Beijing should tread carefully as it regulates NGOs, foreign and domestic
Foreign non-governmental organisations have lived with the threat of being driven out of the mainland on security grounds under a proposed Foreign NGO Management Law finalised in June. The law would also harm domestic NGOs that rely on them for funding. It was therefore encouraging that in remarks to representatives of a group of NGOs in Shanghai, Public Security Minister Guo Shengkun sought to ease fears about the effect of the new law and even pledged to help NGOs in their operations.
China is not known for being particularly friendly towards foreign non-governmental organisations, with attitudes ranging from distrust to hostility and suppression, depending on the nature of work involved. Official unease about foreign origins or indirect foreign funding has prompted concerns that they are potential vehicles of foreign interference.
Day to day, however, a rapidly developing economy like China's leaves plenty of scope for NGOs to cover gaps in essential services and address problems that slip through the social safety net.

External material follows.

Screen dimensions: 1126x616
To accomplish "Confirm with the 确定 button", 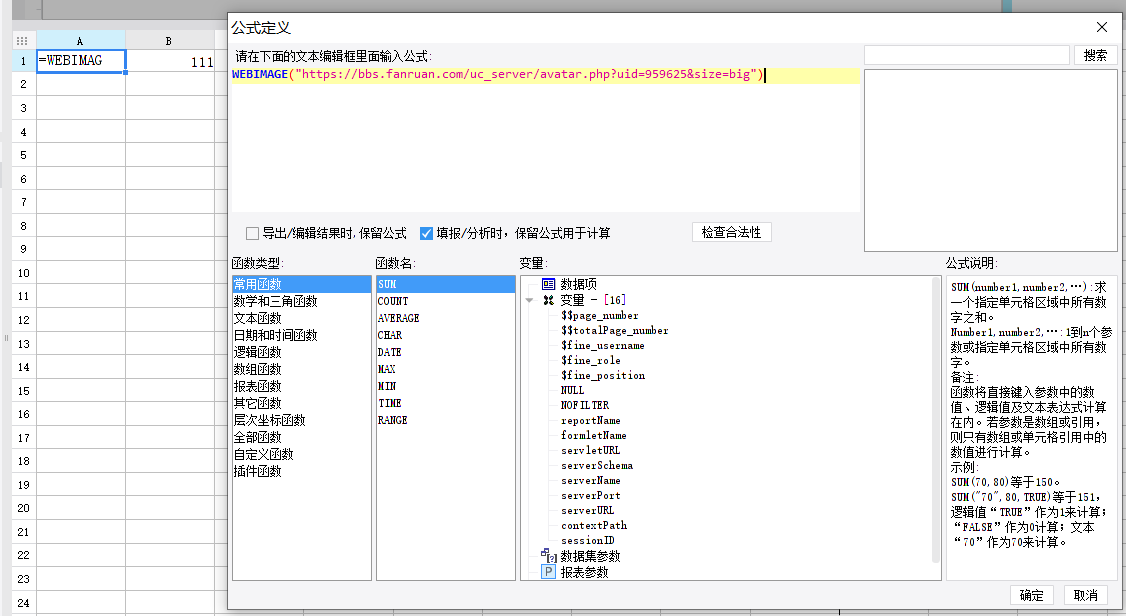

It would be a shame if they were driven out by a law that will subject them to police oversight, conveying the view that they are potential subversive forces that could threaten national security.
Guo told the representatives that the authorities appreciated NGOs' contribution to the country's social development, and went on to make flattering observations about their role in deepening international cooperation in economics, science, education, health care and environmental protection.
Regulation is not necessarily a bad move if it provides a healthy environment for NGOs development. We trust that the new rules are indeed designed to provide a legal framework for NGOs operating in the country and to safeguard their interests. They are an important part of civil society and it is in the interests of ordinary mainlanders that their activities are not unduly curtailed when this law is implemented.